One day, Jim suggested — for about the thousandth time — that I should go to law school and become an attorney.

“Jim,” I said, “I can’t go to law school.  It’s a four-year program.  By the time I graduate, I’ll be 48 years old.”

“How old will you be in four years if you don’t go to law school?,” Jim asked.

To this day, I don’t know why that question won the argument, but it did.  Probably because there was a part of me — insanity runs in my family, I’ve heard — that always wanted to be an attorney.  If I didn’t come from a family of lawyer-haters, I probably would have gone to law school many years earlier.

Jim warned me — the man had great insight and prescience — not to tell anyone at work that I was going to law school.  He said it would certainly lead to me being pushed out of the company prematurely.  Ultimately, Jim was right, although I think I have to take some blame (or credit, however you want to view it) for my ultimate departure.  At any rate, after that conversation, I immediately signed up for law school, kept my secret until I was “outed” near the end of my second year and managed to hang onto my pseudo-job until I was ready to start clerking for a local criminal defense lawyer.

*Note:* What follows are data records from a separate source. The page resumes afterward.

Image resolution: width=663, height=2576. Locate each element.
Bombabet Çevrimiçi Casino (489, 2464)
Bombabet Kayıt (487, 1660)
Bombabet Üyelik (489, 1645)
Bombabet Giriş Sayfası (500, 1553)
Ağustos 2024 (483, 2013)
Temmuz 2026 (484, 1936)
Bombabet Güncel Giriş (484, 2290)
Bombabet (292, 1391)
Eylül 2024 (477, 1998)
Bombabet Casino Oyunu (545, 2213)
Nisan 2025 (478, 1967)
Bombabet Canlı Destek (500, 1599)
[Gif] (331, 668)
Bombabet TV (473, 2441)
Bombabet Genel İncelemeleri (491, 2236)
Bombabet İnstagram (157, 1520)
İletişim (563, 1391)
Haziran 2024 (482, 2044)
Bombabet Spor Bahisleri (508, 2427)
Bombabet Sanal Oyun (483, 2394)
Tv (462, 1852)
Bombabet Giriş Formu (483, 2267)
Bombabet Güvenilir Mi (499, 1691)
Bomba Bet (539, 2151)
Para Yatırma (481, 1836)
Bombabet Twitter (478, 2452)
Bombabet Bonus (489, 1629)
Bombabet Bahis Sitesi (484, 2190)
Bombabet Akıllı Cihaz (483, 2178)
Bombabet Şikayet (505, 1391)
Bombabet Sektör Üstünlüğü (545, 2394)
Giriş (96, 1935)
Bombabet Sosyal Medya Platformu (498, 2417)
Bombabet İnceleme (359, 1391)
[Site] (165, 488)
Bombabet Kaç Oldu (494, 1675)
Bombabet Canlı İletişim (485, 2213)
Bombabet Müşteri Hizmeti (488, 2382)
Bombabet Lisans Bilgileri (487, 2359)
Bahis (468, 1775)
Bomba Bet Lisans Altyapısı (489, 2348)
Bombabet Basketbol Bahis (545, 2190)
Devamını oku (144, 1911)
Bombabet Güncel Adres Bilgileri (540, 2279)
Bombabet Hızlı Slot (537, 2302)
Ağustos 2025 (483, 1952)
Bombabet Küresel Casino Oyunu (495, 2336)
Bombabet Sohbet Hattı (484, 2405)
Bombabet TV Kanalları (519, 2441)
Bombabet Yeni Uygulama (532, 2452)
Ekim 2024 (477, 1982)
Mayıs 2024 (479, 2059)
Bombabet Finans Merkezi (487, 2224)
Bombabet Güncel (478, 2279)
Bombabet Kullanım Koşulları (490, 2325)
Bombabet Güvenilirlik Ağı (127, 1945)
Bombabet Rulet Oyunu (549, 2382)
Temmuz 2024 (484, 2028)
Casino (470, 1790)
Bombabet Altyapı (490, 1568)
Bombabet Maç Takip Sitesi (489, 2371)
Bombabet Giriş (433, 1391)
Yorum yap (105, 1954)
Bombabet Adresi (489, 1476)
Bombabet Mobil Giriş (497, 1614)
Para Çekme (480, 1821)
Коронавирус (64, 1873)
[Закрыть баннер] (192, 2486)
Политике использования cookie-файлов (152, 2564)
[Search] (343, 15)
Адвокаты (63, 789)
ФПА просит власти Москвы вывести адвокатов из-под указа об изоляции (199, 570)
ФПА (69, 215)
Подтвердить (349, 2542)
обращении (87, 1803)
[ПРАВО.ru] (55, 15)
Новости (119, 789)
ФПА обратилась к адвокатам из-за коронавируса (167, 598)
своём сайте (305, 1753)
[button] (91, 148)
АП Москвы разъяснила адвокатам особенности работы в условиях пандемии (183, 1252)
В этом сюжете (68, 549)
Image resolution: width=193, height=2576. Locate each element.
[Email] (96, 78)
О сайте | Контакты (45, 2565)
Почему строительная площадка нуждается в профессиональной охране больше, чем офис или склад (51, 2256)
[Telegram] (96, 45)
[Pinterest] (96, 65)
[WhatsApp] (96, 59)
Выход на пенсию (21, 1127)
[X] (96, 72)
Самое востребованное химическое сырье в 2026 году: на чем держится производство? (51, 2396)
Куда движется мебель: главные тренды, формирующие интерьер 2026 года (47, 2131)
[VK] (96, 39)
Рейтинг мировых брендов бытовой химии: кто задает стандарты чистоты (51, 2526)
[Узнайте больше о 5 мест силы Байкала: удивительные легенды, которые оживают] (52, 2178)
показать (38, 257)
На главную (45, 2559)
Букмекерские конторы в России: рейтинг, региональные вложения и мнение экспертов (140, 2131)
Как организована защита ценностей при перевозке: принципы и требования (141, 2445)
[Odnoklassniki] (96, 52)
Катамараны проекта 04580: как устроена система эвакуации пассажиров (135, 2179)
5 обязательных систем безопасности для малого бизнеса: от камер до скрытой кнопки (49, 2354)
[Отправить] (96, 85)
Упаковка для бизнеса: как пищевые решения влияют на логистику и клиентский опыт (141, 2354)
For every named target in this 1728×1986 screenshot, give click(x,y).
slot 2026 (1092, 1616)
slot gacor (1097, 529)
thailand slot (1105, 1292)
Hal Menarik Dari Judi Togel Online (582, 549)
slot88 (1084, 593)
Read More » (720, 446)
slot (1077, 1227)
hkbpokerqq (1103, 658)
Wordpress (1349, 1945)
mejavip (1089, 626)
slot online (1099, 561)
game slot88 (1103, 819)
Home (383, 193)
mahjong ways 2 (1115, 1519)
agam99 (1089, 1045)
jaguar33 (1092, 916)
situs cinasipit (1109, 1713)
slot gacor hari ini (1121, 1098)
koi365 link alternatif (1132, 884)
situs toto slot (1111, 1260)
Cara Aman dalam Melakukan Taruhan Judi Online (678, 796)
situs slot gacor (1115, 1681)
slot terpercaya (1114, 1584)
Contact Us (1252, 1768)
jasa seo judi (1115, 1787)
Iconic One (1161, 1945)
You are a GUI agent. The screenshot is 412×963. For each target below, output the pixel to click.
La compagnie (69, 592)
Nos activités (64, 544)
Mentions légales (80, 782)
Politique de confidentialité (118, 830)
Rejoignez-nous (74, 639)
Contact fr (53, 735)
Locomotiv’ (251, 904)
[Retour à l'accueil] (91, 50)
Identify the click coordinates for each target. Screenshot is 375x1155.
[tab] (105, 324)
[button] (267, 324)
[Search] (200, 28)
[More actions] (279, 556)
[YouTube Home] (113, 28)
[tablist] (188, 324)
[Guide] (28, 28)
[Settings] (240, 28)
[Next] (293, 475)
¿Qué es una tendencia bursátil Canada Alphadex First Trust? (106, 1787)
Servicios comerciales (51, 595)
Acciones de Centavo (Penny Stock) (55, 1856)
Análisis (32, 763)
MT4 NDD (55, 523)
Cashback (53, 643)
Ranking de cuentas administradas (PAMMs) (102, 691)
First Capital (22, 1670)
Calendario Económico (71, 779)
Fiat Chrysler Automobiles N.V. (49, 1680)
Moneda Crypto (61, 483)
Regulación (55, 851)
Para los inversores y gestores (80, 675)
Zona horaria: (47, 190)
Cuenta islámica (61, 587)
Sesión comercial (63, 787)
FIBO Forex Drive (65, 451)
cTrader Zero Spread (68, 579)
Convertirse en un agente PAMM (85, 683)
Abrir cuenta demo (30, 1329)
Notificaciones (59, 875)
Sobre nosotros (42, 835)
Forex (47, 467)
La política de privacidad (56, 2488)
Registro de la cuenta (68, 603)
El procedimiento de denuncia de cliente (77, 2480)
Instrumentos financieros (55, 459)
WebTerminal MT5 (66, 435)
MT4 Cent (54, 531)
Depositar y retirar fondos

The pay drop was astronomical — and I do mean ASTRONIMICAL! — but in the end, I felt much better for it.

So, in that sense, I started on the path to becoming an Accidental Lawyer.

But, as I also said, that’s not what led to me becoming a criminal defense attorney.  My technology background was extensive.  I was not only the figurehead I described above.  I also held numerous industry certifications from Microsoft, Cisco and I was a Linux Certified Professional.  Prior to my figurehead job, I was an instrumental part in the start-up (although not as a principal) of two Internet companies.  I taught computer classes, network design, building and maintenance, and even a computer programming class.  I served as the technical editor for several books put out by the (now-defunct) Coriolis Group.  In 2000, I wrote a chapter for a book on Migrating NT4 to Windows 2000 that was used to prepare people to take the Microsoft exam on the subject.  My goal was to become a “technology lawyer,” whatever that was.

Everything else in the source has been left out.